### Records for processing

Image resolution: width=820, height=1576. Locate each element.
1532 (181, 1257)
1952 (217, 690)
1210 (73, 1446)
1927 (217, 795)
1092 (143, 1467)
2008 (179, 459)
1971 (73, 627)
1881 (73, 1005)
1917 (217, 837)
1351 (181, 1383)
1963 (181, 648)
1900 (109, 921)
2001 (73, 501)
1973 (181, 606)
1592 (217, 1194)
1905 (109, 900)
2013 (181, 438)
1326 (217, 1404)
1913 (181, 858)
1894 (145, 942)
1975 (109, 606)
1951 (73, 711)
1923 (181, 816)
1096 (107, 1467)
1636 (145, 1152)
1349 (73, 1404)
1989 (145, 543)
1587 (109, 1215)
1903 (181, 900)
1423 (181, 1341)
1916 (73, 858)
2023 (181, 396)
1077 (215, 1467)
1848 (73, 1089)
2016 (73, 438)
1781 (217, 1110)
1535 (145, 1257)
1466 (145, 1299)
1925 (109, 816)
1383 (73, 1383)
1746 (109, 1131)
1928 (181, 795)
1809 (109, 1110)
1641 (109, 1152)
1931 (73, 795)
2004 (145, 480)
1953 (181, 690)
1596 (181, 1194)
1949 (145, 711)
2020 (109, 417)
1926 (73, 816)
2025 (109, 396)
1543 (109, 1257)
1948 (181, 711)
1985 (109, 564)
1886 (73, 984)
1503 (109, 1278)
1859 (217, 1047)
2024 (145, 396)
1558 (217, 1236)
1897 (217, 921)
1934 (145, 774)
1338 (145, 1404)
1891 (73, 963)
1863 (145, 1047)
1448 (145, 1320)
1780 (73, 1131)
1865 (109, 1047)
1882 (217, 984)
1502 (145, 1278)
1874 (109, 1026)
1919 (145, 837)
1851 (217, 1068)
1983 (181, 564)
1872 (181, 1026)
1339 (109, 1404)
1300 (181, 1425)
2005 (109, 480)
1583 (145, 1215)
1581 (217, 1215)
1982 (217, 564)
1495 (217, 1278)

### What to produce
Exactly as written, give the records again.

### Exercise output
Image resolution: width=820, height=1576. Locate each element.
1532 (181, 1257)
1952 (217, 690)
1210 (73, 1446)
1927 (217, 795)
1092 (143, 1467)
2008 (179, 459)
1971 (73, 627)
1881 (73, 1005)
1917 (217, 837)
1351 (181, 1383)
1963 (181, 648)
1900 (109, 921)
2001 (73, 501)
1973 (181, 606)
1592 (217, 1194)
1905 (109, 900)
2013 (181, 438)
1326 (217, 1404)
1913 (181, 858)
1894 (145, 942)
1975 (109, 606)
1951 (73, 711)
1923 (181, 816)
1096 (107, 1467)
1636 (145, 1152)
1349 (73, 1404)
1989 (145, 543)
1587 (109, 1215)
1903 (181, 900)
1423 (181, 1341)
1916 (73, 858)
2023 (181, 396)
1077 (215, 1467)
1848 (73, 1089)
2016 (73, 438)
1781 (217, 1110)
1535 (145, 1257)
1466 (145, 1299)
1925 (109, 816)
1383 (73, 1383)
1746 (109, 1131)
1928 (181, 795)
1809 (109, 1110)
1641 (109, 1152)
1931 (73, 795)
2004 (145, 480)
1953 (181, 690)
1596 (181, 1194)
1949 (145, 711)
2020 (109, 417)
1926 (73, 816)
2025 (109, 396)
1543 (109, 1257)
1948 (181, 711)
1985 (109, 564)
1886 (73, 984)
1503 (109, 1278)
1859 (217, 1047)
2024 (145, 396)
1558 (217, 1236)
1897 (217, 921)
1934 (145, 774)
1338 (145, 1404)
1891 (73, 963)
1863 (145, 1047)
1448 (145, 1320)
1780 (73, 1131)
1865 (109, 1047)
1882 (217, 984)
1502 (145, 1278)
1874 (109, 1026)
1919 (145, 837)
1851 (217, 1068)
1983 (181, 564)
1872 (181, 1026)
1339 (109, 1404)
1300 (181, 1425)
2005 (109, 480)
1583 (145, 1215)
1581 (217, 1215)
1982 (217, 564)
1495 (217, 1278)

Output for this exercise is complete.